*Exercise*:
Within the entries below, please return exactly the lines from the one with "At what coordinates" through the one with "Click the 滨湖社区党群服务中心 address cell", leaving out any pictures.

*Material to process*:
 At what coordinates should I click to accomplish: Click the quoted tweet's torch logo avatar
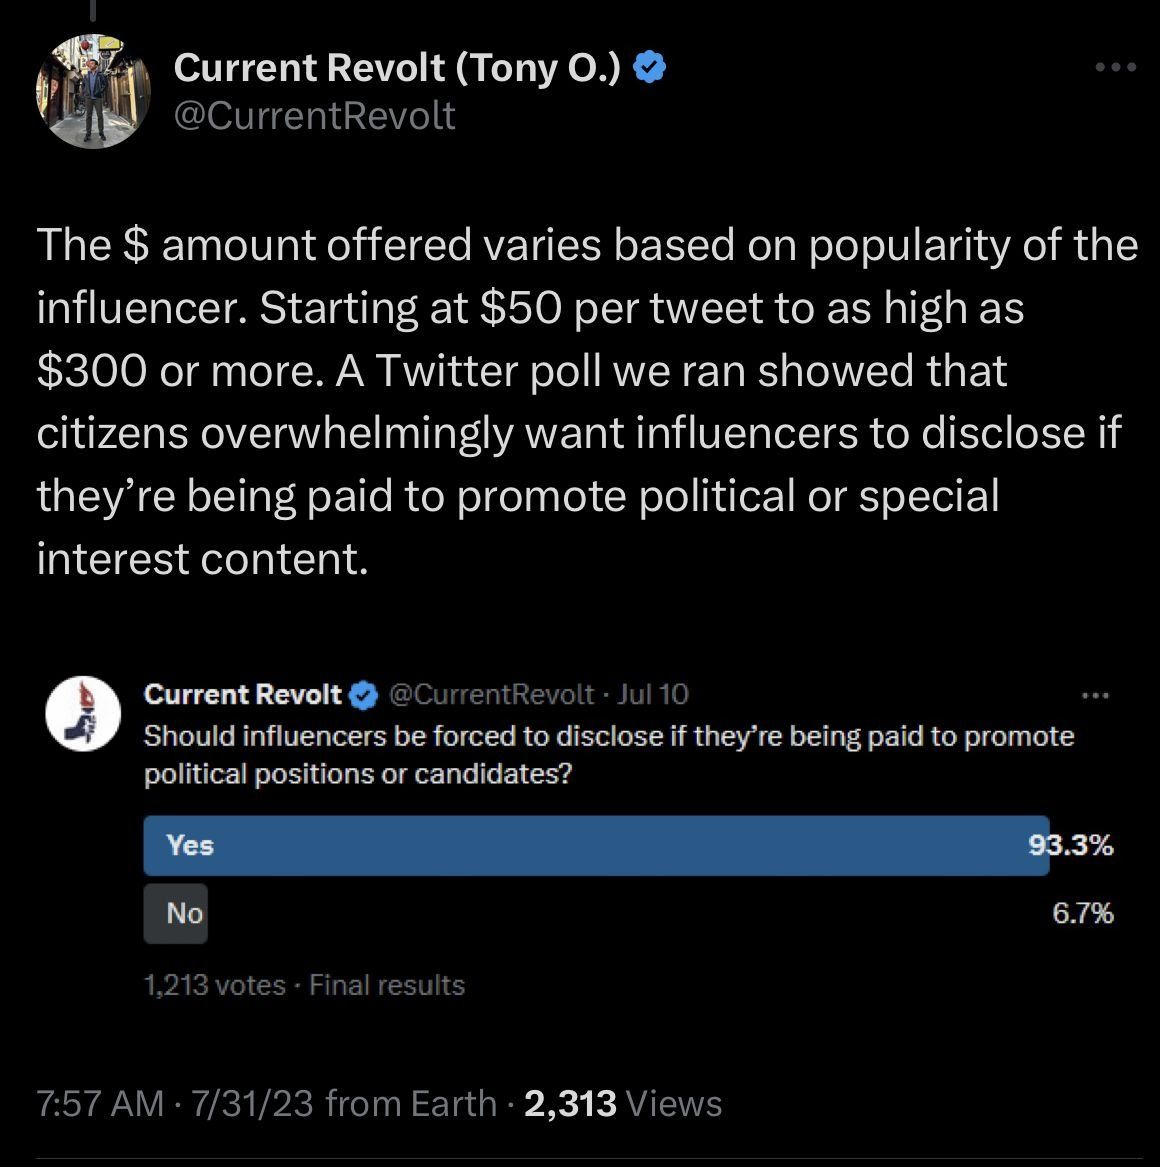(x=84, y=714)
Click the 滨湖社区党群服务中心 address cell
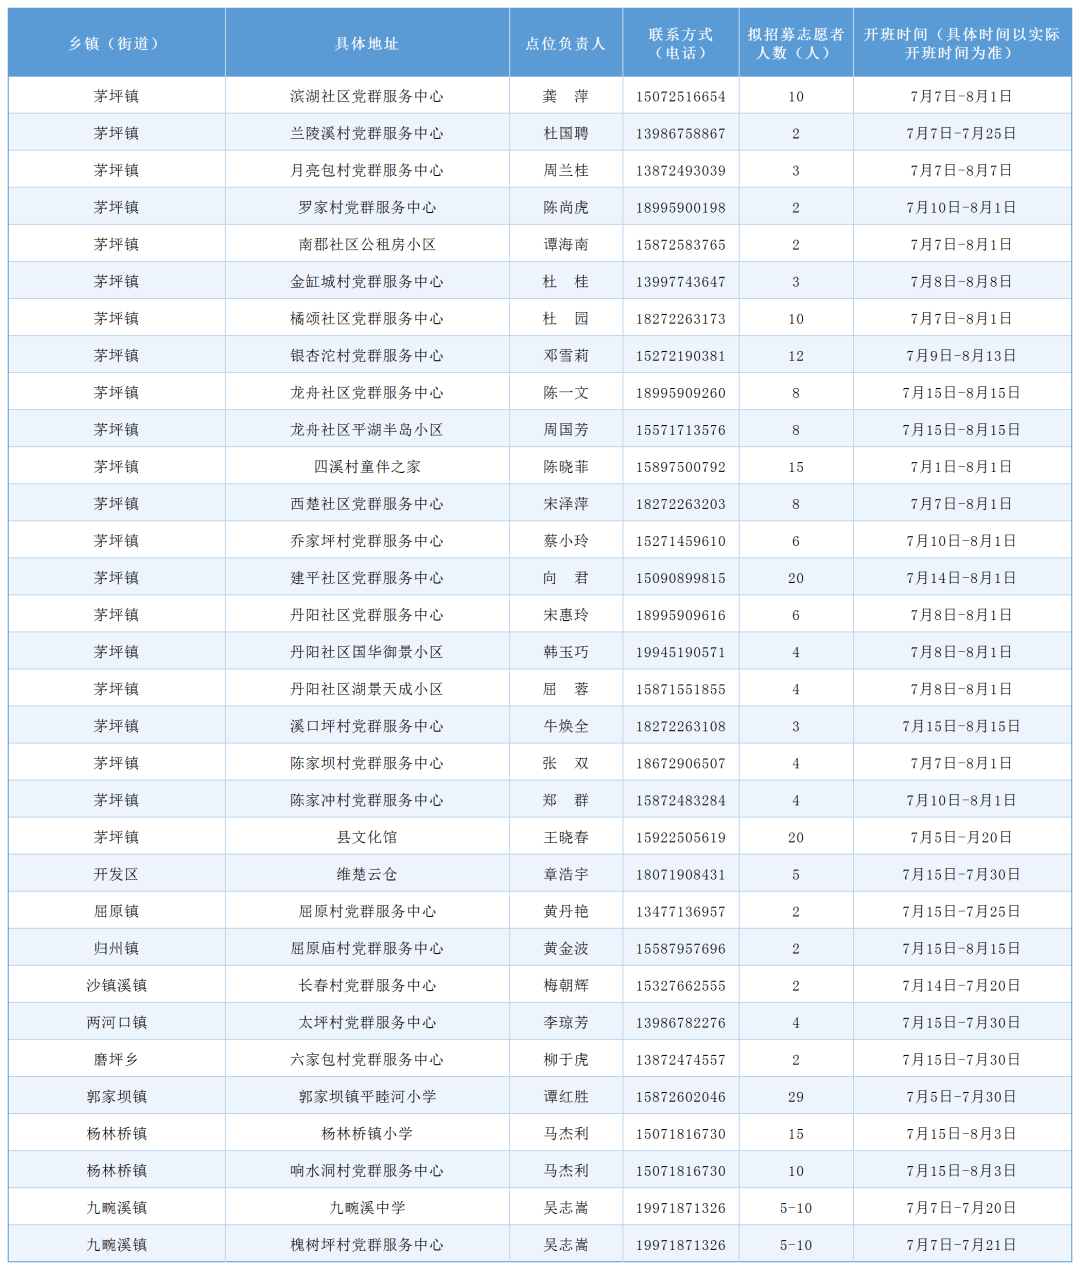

==

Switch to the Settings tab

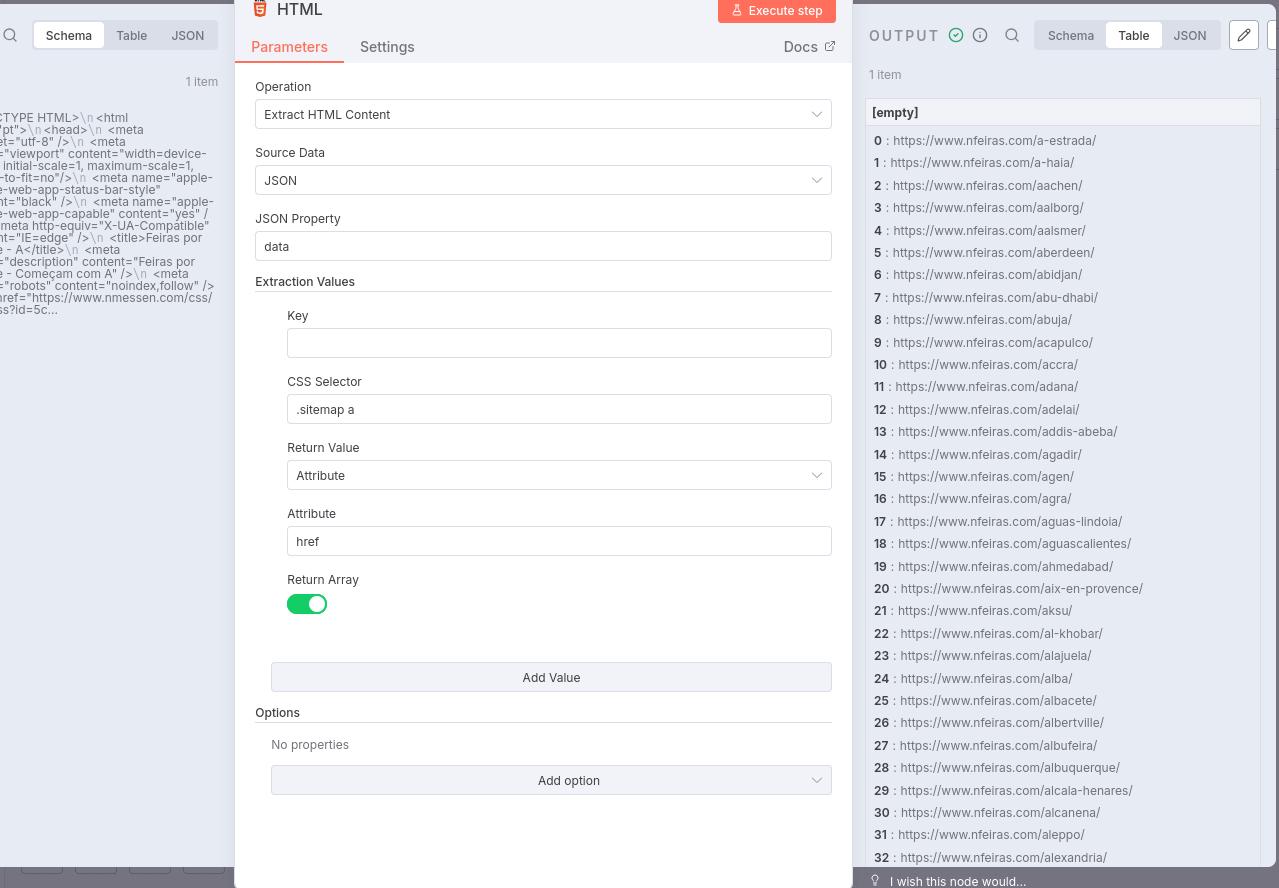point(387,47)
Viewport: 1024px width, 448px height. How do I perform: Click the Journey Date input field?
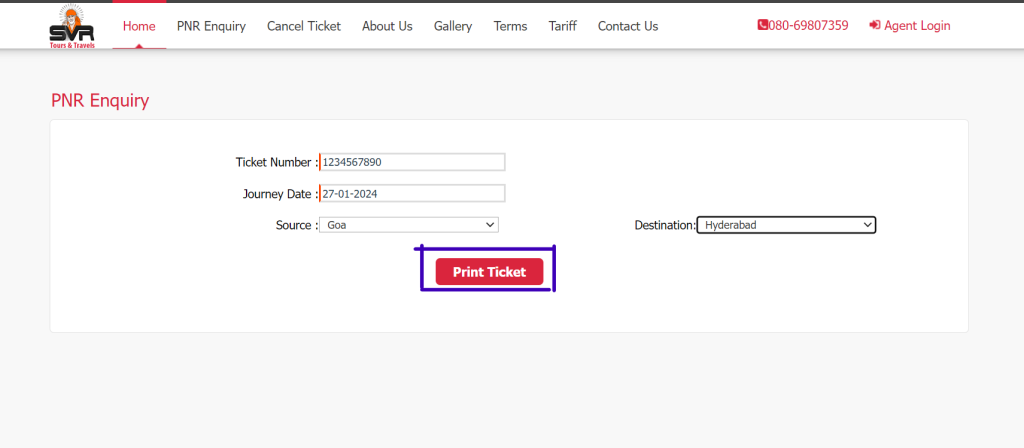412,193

*Your solution*:
 At what coordinates should I click to accomplish: Click the quoted tweet's torch logo avatar
(x=84, y=714)
Click the 滨湖社区党群服务中心 address cell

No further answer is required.